▶ **SUPPLIED INFORMATION**

=====

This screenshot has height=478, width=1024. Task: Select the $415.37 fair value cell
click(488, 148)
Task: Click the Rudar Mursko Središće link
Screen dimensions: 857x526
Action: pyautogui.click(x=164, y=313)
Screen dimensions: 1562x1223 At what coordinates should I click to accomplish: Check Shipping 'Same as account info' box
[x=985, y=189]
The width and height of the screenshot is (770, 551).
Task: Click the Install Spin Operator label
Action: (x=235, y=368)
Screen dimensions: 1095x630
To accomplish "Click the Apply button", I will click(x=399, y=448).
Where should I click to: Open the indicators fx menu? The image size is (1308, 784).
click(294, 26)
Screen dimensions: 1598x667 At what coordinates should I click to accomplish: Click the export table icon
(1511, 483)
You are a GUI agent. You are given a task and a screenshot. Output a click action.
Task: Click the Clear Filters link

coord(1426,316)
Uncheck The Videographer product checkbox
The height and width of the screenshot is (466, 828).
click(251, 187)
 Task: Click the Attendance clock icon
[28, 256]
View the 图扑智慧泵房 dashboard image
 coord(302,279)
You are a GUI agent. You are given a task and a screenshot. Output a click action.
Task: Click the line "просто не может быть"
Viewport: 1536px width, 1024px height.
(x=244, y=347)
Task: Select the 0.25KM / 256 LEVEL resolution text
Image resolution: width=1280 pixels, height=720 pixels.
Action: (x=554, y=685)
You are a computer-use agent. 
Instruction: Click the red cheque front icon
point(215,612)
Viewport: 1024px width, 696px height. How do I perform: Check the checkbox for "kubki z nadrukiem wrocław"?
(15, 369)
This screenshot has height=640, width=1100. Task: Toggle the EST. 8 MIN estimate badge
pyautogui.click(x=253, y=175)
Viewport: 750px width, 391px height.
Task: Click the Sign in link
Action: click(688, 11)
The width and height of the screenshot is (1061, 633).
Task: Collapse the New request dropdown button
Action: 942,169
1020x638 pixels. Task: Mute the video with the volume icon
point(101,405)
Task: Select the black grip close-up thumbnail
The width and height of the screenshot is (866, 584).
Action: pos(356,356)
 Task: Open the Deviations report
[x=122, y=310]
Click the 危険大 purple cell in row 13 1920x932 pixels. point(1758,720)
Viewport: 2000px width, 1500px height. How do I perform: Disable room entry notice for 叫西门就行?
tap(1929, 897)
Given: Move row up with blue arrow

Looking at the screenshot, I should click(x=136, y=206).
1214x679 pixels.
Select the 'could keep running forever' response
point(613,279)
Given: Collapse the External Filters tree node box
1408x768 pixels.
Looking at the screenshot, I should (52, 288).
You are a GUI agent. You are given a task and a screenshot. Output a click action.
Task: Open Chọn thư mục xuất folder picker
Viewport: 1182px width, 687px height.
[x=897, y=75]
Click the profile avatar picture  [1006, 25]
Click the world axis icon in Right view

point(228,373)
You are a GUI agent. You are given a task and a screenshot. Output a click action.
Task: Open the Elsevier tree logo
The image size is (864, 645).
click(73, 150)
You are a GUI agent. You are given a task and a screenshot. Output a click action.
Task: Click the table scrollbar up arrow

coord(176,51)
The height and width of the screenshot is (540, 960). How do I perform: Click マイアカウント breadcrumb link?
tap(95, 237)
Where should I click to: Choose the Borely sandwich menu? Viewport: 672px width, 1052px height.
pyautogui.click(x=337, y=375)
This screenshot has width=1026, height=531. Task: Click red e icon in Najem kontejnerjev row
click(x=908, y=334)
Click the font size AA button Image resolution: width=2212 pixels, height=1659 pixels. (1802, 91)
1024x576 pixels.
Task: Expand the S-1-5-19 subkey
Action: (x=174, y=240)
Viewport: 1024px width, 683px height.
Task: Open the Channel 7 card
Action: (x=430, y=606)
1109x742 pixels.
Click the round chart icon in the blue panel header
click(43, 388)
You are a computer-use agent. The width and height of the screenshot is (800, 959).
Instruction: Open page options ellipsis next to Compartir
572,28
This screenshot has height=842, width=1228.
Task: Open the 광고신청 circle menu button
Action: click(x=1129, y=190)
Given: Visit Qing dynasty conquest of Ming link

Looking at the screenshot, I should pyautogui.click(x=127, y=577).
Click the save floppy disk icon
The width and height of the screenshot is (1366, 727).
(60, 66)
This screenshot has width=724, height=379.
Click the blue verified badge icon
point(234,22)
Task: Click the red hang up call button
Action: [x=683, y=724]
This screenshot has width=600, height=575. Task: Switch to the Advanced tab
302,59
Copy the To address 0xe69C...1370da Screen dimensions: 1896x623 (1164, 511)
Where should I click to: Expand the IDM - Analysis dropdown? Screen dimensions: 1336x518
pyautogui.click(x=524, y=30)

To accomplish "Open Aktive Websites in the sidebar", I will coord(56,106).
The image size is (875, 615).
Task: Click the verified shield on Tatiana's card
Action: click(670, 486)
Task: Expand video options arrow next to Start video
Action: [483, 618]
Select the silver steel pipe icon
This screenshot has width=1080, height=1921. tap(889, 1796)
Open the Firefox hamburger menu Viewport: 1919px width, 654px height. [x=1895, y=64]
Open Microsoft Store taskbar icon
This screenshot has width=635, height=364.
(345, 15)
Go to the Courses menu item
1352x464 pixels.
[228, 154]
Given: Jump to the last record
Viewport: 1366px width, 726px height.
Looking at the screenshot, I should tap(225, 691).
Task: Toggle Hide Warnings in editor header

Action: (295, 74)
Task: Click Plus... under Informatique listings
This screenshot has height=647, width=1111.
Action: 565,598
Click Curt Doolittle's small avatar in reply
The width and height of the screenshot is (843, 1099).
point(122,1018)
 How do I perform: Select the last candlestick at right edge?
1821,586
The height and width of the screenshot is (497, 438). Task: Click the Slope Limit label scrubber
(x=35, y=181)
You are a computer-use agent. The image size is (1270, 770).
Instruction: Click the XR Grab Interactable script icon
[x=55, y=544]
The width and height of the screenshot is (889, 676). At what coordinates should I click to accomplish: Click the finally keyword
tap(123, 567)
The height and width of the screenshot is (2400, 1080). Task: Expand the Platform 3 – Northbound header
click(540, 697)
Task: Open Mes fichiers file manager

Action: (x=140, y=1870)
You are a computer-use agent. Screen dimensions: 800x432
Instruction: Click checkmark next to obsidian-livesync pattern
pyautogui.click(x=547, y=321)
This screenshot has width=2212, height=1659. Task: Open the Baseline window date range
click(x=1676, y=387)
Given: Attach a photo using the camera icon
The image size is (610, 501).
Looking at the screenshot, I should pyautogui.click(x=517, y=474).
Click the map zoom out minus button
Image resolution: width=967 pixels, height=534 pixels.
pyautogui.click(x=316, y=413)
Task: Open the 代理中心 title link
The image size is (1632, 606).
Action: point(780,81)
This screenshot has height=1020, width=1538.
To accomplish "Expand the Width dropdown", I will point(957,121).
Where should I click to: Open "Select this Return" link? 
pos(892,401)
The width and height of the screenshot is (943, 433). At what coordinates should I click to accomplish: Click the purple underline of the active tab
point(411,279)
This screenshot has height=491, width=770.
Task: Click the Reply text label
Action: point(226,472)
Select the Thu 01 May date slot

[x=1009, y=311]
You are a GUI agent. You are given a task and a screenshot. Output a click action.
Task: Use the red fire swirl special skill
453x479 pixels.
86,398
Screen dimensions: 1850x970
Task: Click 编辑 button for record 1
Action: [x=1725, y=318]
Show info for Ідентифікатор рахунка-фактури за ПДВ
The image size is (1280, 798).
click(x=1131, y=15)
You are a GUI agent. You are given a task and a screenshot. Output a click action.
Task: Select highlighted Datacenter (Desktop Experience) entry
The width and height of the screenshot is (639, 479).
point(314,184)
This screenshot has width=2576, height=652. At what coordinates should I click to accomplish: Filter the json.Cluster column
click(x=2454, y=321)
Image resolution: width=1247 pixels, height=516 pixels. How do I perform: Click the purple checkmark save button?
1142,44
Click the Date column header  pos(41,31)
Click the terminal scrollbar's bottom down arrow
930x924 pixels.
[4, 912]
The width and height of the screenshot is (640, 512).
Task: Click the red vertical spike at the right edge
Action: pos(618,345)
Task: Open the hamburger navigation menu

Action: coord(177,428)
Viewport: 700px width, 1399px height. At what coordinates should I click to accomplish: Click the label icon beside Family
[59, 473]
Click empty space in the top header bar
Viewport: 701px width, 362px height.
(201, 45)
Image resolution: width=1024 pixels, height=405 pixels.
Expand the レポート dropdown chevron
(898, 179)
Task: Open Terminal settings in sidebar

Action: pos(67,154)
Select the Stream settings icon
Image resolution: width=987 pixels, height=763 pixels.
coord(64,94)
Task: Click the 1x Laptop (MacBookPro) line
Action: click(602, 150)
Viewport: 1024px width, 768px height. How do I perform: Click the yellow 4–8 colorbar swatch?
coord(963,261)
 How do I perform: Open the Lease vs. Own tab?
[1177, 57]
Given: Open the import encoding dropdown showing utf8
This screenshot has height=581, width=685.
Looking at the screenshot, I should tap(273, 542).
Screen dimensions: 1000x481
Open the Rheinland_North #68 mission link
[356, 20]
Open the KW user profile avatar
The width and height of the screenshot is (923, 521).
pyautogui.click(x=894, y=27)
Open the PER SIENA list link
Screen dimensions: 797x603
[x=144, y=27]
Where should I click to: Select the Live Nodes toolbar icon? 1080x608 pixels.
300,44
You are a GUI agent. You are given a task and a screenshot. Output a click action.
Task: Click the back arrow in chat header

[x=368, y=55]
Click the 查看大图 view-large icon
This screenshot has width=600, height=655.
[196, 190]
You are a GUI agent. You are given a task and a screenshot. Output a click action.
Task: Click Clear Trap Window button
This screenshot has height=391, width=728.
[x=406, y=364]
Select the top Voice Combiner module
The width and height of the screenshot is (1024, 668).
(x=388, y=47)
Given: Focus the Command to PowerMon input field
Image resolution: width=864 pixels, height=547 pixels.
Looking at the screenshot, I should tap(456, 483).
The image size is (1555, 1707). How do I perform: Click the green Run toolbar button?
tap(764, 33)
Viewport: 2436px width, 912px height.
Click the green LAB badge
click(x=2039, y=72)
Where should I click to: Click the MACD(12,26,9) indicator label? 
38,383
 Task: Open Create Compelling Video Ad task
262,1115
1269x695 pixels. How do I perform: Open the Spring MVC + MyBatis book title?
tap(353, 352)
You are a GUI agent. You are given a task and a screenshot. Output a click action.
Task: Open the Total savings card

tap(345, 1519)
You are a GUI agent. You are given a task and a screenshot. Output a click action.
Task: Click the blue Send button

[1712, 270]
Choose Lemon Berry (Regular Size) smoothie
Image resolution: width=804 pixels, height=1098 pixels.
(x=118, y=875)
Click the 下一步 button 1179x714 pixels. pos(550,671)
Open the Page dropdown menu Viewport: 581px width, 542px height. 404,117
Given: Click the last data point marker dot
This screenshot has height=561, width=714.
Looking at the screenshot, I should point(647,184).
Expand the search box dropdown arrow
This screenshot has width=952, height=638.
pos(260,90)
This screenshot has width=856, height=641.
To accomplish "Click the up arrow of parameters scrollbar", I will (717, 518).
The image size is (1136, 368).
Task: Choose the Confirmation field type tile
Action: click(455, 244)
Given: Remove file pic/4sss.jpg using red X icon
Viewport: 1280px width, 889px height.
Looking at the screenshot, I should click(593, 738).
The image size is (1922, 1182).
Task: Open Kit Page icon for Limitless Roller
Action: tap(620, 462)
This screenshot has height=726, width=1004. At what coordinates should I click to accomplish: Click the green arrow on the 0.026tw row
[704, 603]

=====

▶ **TASK BRIEF**
Lines that contain "tree" are the result; find them in the entries above and copy each one.

▶ **ANSWER TO THIS EXERCISE**
Given: Collapse the External Filters tree node box
Task: Open the Elsevier tree logo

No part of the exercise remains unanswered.